### ASSIGNMENT
Scan the records below for the line containing "Instruction: Click the back arrow in Settings" and the line containing "Task: Select the". Copy both, plus every line between, exactly.

### Items from a data source
━━━━━━━━━━━━━━━━━━━━━━━━━━━━━━

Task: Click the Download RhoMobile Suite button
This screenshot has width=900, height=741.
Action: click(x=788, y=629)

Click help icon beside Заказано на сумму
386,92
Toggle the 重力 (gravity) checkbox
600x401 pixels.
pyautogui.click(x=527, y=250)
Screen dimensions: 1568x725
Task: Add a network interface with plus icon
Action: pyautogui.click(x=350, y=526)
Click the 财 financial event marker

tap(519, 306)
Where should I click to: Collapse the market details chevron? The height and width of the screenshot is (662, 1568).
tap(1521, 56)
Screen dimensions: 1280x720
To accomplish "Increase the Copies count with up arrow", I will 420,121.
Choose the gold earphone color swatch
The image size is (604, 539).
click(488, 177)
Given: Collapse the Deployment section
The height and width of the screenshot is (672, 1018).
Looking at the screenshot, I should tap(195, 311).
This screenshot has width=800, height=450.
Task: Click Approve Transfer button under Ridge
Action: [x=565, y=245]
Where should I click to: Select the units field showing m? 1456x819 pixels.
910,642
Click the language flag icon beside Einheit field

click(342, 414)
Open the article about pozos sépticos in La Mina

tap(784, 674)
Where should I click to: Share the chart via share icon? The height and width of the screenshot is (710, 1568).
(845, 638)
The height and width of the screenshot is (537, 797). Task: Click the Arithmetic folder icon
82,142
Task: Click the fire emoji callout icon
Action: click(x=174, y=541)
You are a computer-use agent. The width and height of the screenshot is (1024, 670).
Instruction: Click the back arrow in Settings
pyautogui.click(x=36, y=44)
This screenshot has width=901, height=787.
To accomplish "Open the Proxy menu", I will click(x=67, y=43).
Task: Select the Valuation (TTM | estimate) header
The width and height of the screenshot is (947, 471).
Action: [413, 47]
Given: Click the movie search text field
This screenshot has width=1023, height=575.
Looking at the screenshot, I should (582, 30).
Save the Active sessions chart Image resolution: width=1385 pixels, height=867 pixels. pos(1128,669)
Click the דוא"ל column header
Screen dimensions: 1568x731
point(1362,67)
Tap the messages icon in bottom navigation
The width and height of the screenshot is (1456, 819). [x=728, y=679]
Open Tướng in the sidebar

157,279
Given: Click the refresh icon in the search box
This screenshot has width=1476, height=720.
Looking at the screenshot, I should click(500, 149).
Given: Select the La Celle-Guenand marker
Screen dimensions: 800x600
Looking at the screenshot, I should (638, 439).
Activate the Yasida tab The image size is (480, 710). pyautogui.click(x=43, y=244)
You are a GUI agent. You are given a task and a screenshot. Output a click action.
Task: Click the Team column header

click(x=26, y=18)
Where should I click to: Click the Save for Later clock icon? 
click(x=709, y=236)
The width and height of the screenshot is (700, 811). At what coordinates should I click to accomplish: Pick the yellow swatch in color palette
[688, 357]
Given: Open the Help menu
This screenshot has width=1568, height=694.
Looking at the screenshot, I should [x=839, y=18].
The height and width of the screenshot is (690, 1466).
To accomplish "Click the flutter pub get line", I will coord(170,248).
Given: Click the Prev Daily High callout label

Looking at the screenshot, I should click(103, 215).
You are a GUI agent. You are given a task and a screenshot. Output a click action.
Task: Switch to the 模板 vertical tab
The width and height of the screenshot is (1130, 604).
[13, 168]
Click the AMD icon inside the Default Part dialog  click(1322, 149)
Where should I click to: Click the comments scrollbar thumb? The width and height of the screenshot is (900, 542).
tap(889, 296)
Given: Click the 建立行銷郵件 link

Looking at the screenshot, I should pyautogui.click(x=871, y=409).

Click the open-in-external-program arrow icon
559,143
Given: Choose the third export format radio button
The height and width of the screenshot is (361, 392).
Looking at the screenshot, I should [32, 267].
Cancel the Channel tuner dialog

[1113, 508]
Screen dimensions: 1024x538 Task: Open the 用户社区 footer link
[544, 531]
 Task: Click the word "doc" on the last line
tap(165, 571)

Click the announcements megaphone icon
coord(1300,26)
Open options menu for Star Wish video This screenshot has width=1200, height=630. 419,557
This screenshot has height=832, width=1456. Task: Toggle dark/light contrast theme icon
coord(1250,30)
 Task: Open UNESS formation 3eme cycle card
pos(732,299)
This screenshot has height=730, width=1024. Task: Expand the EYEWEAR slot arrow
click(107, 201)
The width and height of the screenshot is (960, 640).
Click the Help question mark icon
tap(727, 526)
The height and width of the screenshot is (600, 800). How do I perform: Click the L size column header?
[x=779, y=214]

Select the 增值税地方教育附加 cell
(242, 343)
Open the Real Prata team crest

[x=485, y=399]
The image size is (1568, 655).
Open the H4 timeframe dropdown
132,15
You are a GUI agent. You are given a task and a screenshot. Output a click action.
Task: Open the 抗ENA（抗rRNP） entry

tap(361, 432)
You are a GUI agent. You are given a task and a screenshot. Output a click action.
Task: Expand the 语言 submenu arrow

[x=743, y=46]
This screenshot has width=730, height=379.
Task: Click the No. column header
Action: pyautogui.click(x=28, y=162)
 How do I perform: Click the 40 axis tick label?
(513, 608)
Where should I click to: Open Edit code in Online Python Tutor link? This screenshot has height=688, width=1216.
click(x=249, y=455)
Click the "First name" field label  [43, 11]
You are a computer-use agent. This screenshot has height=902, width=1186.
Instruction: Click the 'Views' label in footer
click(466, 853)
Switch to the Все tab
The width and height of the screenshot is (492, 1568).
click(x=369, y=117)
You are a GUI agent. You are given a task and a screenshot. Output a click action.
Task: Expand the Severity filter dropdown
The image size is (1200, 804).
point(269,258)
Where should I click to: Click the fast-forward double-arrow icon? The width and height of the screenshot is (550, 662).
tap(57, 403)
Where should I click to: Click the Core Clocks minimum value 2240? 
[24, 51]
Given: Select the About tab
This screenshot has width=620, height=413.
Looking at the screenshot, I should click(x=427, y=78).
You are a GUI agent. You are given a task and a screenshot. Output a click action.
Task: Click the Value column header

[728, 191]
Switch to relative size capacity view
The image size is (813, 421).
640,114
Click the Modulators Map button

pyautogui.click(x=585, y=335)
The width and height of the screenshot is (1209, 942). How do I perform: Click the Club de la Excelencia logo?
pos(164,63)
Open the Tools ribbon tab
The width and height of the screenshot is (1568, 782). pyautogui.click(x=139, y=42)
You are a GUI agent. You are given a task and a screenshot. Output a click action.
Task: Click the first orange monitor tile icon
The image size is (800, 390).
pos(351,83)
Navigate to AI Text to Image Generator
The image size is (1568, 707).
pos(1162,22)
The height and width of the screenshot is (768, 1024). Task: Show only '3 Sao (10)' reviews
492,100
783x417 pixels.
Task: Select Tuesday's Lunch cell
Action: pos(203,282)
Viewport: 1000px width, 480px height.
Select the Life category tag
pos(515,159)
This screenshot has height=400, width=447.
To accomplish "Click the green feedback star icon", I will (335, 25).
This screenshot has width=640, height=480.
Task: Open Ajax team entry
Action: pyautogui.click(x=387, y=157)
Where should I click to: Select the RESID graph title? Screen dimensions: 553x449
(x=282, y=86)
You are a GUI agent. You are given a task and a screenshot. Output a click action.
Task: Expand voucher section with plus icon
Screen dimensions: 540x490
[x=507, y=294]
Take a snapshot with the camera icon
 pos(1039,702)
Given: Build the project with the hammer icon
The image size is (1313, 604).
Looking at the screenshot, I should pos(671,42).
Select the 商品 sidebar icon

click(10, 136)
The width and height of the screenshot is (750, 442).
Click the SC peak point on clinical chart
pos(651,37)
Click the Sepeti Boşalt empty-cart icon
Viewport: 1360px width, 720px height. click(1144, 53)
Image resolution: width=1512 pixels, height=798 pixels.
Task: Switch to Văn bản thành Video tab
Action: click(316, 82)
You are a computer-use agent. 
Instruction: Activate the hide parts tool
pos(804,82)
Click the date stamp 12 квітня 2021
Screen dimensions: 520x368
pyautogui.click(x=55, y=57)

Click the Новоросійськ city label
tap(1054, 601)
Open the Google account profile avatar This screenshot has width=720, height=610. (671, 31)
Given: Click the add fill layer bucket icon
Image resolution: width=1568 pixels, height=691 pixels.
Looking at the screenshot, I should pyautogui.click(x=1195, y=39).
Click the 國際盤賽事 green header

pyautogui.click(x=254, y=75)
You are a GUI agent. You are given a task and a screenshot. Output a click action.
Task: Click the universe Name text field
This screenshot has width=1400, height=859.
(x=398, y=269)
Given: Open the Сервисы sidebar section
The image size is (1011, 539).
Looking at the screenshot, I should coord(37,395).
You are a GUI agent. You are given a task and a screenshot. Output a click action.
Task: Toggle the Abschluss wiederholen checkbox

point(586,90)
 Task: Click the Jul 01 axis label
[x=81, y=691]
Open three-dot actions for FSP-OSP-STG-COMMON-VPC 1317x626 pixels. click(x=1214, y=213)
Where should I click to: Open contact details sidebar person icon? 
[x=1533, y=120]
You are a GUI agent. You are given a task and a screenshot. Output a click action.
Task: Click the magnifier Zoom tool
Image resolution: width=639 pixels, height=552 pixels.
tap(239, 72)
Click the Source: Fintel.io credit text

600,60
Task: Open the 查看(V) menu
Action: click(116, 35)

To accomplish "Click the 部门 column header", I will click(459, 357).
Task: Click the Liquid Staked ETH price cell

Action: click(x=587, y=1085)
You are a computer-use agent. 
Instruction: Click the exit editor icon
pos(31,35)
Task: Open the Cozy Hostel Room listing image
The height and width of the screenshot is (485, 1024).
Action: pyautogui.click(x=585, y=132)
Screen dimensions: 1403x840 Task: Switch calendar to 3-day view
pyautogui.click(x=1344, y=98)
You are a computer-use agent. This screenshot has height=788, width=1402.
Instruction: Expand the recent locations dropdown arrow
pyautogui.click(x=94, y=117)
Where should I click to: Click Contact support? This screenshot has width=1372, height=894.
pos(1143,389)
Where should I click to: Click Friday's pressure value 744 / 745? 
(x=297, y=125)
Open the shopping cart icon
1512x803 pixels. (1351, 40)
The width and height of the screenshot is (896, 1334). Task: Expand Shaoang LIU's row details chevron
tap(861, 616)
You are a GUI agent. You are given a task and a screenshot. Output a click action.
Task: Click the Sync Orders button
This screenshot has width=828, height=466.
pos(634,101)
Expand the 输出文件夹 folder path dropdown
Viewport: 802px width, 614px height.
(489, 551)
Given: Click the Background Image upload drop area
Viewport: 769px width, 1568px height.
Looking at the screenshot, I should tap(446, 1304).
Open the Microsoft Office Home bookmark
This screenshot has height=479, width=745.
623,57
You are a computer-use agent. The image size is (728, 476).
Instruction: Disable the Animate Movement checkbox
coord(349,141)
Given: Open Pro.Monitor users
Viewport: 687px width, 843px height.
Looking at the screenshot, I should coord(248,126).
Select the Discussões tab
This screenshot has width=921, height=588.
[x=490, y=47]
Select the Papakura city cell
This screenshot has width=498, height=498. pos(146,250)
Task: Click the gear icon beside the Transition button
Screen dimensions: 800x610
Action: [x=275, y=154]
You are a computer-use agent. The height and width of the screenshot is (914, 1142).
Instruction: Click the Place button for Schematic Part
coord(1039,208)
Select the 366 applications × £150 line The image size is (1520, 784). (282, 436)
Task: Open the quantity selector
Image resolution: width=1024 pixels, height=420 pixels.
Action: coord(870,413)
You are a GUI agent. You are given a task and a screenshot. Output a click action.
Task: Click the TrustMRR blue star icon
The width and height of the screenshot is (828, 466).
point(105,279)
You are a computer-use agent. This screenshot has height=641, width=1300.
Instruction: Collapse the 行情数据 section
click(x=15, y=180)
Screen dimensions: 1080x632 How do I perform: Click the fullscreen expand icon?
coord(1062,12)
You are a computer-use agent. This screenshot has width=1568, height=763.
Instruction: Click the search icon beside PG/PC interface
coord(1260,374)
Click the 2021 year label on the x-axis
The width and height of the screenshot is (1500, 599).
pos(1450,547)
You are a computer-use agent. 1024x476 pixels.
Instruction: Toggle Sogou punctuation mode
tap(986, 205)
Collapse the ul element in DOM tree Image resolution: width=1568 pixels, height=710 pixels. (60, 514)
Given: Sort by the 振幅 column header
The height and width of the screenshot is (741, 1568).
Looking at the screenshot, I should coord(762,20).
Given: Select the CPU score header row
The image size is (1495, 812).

━━━━━━━━━━━━━━━━━━━━━━━━━━━━━━

### WRITTEN RESPONSE
Instruction: Click the back arrow in Settings
pyautogui.click(x=36, y=44)
This screenshot has width=901, height=787.
To accomplish "Open the Proxy menu", I will click(x=67, y=43).
Task: Select the Valuation (TTM | estimate) header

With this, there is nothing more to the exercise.